R Apply() function on specific dataframe columns

skmathur picture skmathur · Aug 29, 2013 · Viewed 192.1k times · Source

I want to use the apply function on a dataframe, but only apply the function to the last 5 columns.

B<- by(wifi,(wifi$Room),FUN=function(y){apply(y, 2, A)})

This applies A to all the columns of y

B<- by(wifi,(wifi$Room),FUN=function(y){apply(y[4:9], 2, A)})

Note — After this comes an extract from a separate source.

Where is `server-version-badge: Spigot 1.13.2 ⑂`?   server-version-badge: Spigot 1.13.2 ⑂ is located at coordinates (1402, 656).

This applies A only to columns 4-9 of y, but the total return of B strips off the first 3 columns... I still want those, I just don't want A applied to them.

wifi[,1:3]+B 

also does not do what I expected/wanted.

Answer

leif picture leif · Aug 29, 2013

lapply is probably a better choice than apply here, as apply first coerces your data.frame to an array which means all the columns must have the same type. Depending on your context, this could have unintended consequences.

The pattern is:

df[cols] <- lapply(df[cols], FUN)

The 'cols' vector can be variable names or indices. I prefer to use names whenever possible (it's robust to column reordering). So in your case this might be:

wifi[4:9] <- lapply(wifi[4:9], A)

An example of using column names:

wifi <- data.frame(A=1:4, B=runif(4), C=5:8)
wifi[c("B", "C")] <- lapply(wifi[c("B", "C")], function(x) -1 * x)